▶ [INPUT ROWS]
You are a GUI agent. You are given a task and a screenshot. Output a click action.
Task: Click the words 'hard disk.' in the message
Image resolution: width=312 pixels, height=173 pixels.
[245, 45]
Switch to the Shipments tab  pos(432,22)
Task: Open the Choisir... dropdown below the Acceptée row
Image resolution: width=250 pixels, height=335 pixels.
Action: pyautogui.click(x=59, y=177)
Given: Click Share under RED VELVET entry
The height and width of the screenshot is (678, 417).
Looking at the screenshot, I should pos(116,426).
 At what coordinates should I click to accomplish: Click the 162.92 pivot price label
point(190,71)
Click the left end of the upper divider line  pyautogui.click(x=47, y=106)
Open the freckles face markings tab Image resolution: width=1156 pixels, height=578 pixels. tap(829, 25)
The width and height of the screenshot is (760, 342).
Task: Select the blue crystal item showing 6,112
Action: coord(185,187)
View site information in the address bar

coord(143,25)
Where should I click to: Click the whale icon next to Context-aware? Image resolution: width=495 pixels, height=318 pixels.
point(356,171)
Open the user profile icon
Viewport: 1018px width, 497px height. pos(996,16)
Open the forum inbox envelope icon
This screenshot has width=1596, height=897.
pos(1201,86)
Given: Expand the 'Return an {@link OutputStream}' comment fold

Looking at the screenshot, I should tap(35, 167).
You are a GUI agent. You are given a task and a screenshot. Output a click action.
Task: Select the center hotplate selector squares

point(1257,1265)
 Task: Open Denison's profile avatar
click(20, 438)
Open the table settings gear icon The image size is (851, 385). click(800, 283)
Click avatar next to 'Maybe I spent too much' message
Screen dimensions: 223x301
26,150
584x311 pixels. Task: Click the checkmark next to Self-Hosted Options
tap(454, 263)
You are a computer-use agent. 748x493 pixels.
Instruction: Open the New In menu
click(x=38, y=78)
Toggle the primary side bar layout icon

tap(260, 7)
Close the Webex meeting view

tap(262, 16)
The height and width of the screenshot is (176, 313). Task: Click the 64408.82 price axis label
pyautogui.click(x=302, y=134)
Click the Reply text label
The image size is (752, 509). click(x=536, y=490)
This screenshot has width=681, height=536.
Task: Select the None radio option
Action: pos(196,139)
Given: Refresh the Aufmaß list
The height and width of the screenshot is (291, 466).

▶ [TASK DIRECTIONS] Find every line in the listing above that contains the string "height" and copy each one. Only exact case matches count.

▶ [TASK OUTPUT]
Image resolution: width=312 pixels, height=173 pixels.
Image resolution: width=250 pixels, height=335 pixels.
The height and width of the screenshot is (678, 417).
Open the freckles face markings tab Image resolution: width=1156 pixels, height=578 pixels. tap(829, 25)
The width and height of the screenshot is (760, 342).
Where should I click to: Click the whale icon next to Context-aware? Image resolution: width=495 pixels, height=318 pixels.
Viewport: 1018px width, 497px height. pos(996,16)
This screenshot has width=1596, height=897.
The height and width of the screenshot is (176, 313). Task: Click the 64408.82 price axis label
This screenshot has width=681, height=536.
The height and width of the screenshot is (291, 466).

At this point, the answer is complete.